Martedì 11 Settembre 2012

Imu, Comuni «fotocopia»
ma le aliquote sono diverse

«Al di là delle interpretazioni un po' troppo professorali, l'IMU è in realtà una patrimoniale mascherata, con la quale i Sindaci, anche qui in Bergamasca, dovevano misurarsi più politicamente». Lo scrive il parlamentare bergamasco dell'Italia dei Valori, Sergio Michele Piffari, fornendo anche una tabella sulle aliquote adottate da molti Comuni della Bergamasca (vedi allegato).

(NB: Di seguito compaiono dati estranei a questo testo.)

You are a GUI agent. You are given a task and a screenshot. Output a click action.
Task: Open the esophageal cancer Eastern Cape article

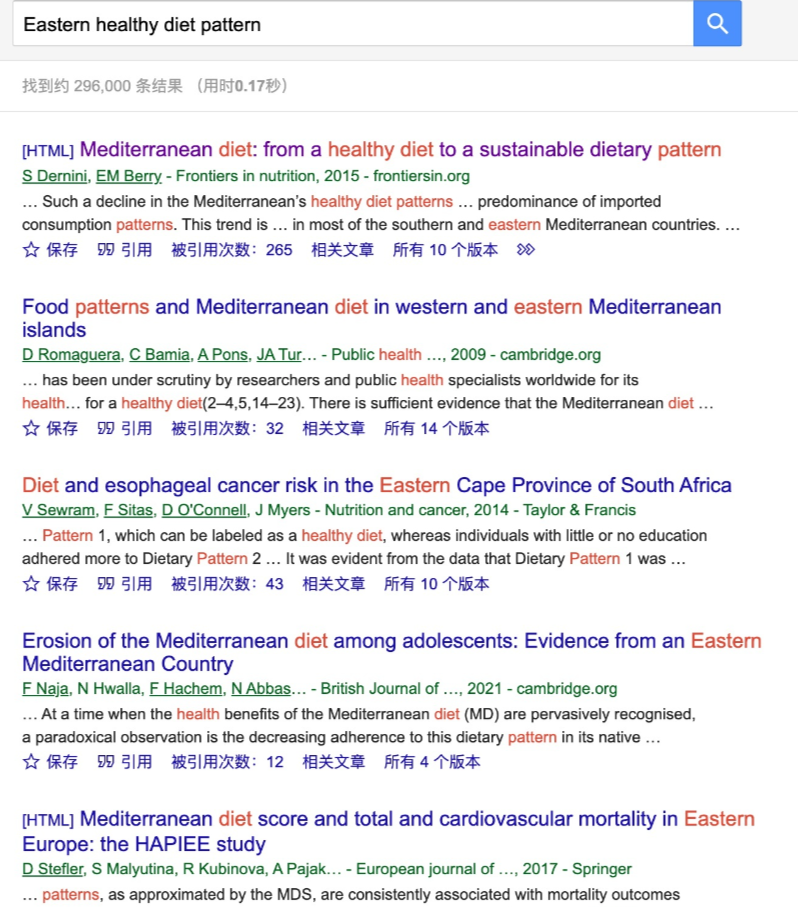(377, 486)
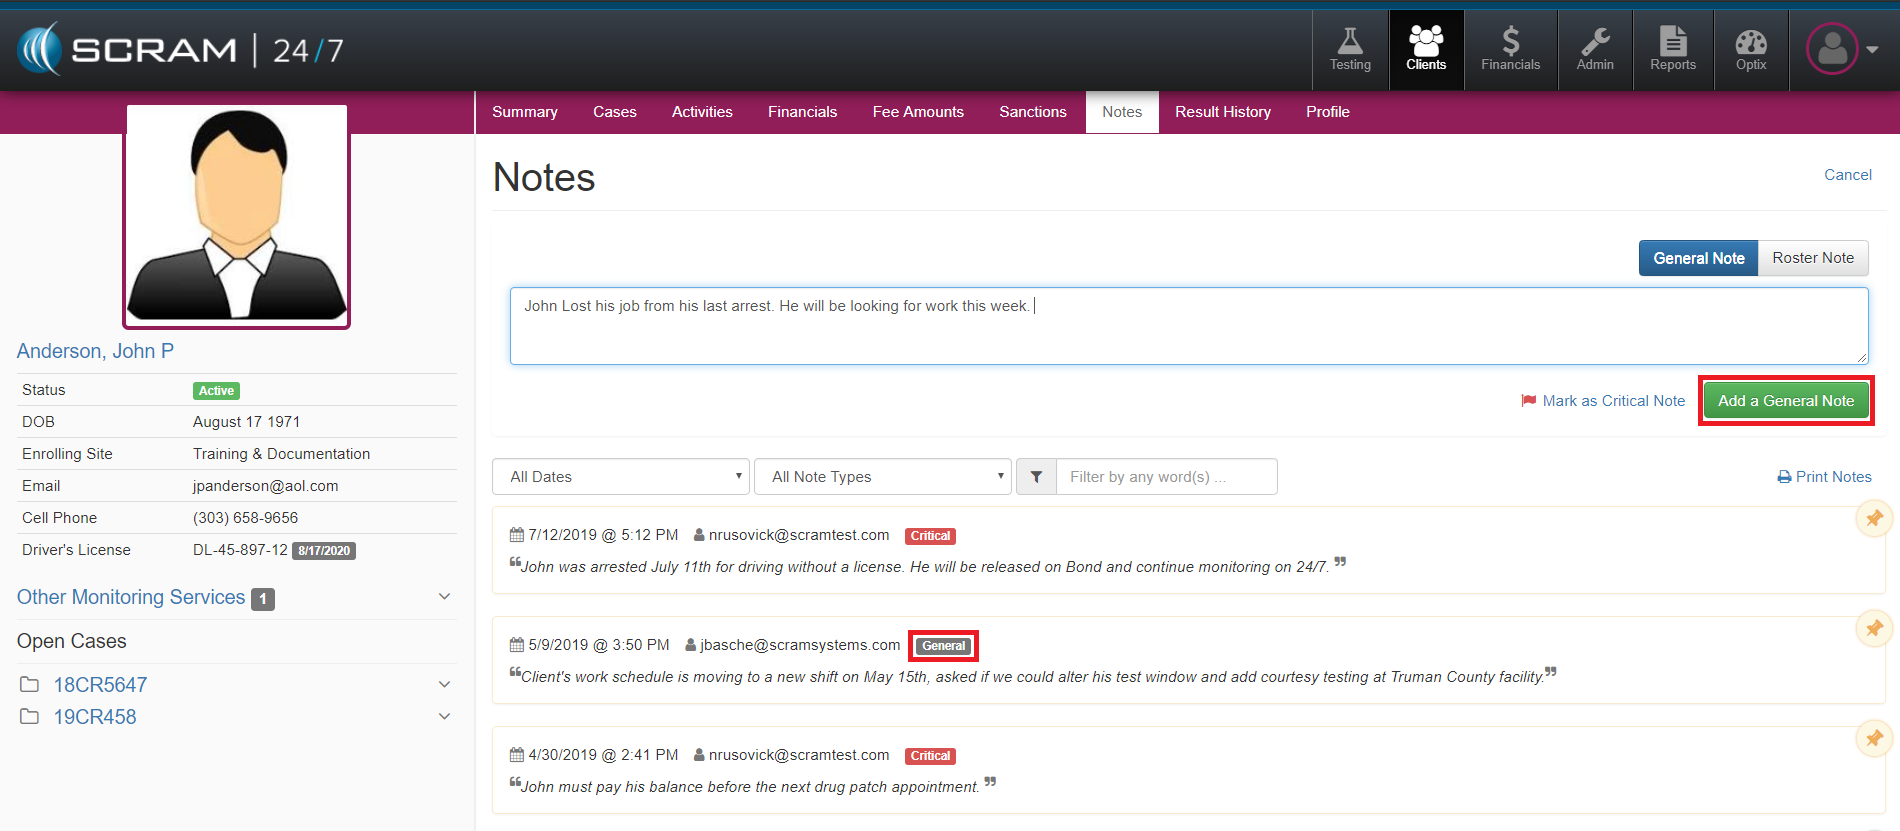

«E' facile oggi dire che questo sistema tributario è solo  un imposizione che arriva dallo Stato e  che si è arrivati a fare gli esattori controvoglia - prosegue Piffari -, ma non è vero. Il motivo come è facile immaginare, risiede nel fatto che nessuno si è posto la questione della gestione di quel monte di denaro che rimarrà alle amministrazioni, perché oramai si dà per scontato che le spese, in special modo quelle pubbliche, debbano essere sostenute comunque. Niente di più assurdo, perché il cittadino  deve sapere  dove finiscono i suoi soldi, il perché vengono spesi a supporto di un servizio, e soprattutto dovrebbero essere informati sul perché si decida di non ridurre le spese, che tradotto in soldoni significherebbe pagare meno tasse, che in questo grave periodo economico non sarebbe cosa da poco».

«L'IMU pertanto è ancora, ed in maniera più beffarda, uno stratagemma politichese, che ha permesso ancora una volta di aumentare la pressione fiscale, gallina dalle uova d'oro per l'utilizzo allegro dei soldi pubblici».

«I Comuni hanno avuto tempo fino al 30 giugno per stabilire le aliquote territoriali e ne avranno fino al 30 settembre per intervenire con ulteriori modifiche, sulla base del gettito del primo acconto. Oltre a ritoccare le aliquote IMU, i Comuni possono: azzerare l'IMU sulla prima casa agendo sulle detrazioni , ridurre a 0,4% l'aliquota per immobili non produttivi di reddito fondiario (es.: immobili d'impresa per esercizio attività), immobili di soggetti IRES, immobili locati e ridurre a 0,1% l'aliquota per fabbricati rurali ad uso strumentale».

«Partendo da questi elementi insindacabili - continua Piffari - è diverso valutare come le amministrazioni locali abbiano  deciso su questa tassazione, perché, dato non trascurabile, la decisione finale come per l'appunto imposto dalla norma, deve avvenire solo attraverso la delibera del Consiglio Comunale, con la quale viene definita l'aliquota definitiva».

«Osservando la tabella ministeriale è evidente che oltre il 90% dei Comuni bergamaschi si sono  attestati  ben sopra aliquota minima del 7,6  sulla seconda casa e su quella del 4% che lo stesso dlgs 23/2011 poneva quali aliquote base, e nessuno ha avuto il coraggio di riuscire a ridurre l'aliquota, che, come da dettato normativo poteva esser diminuita di ben tre punti percentuali».

«Con questo dato alla mano, possiamo dedurre che nessun Comune è riuscito fornire un adeguato prospetto di previsione sull'introito, e di conseguenza a nessun amministratore è venuto in mente di poter ridurre il proprio monte di spesa senza infliggere l'ennesimo colpo alle  risorse economiche dei cittadini».

«Nella tabella che abbiamo costruito, possiamo vedere esattamente il quadro che si è sviluppato nell'Alta Bergamasca, dove, in Comuni dalle caratteristiche simili abbiamo visto una differenza di aliquota di oltre due punti percentuali. E' normale dunque che i cittadini  si chiedano come mai debbano pagare di tasca loro molto di più rispetto ad un Comune presso che uguale per dimensione e numeri».

«Da considerare - sottolinea tra l'altro Piffari - , la questione della rendita catastale che il Governo ha perentoriamente adeguato aumentando del 30% la stessa. Pertanto se consideriamo la base di partenza delle aliquote con i rialzi posti in essere dalle amministrazioni, è evidente che il differenziale tra le vecchie tasse e le nuove è decisamente incrementato».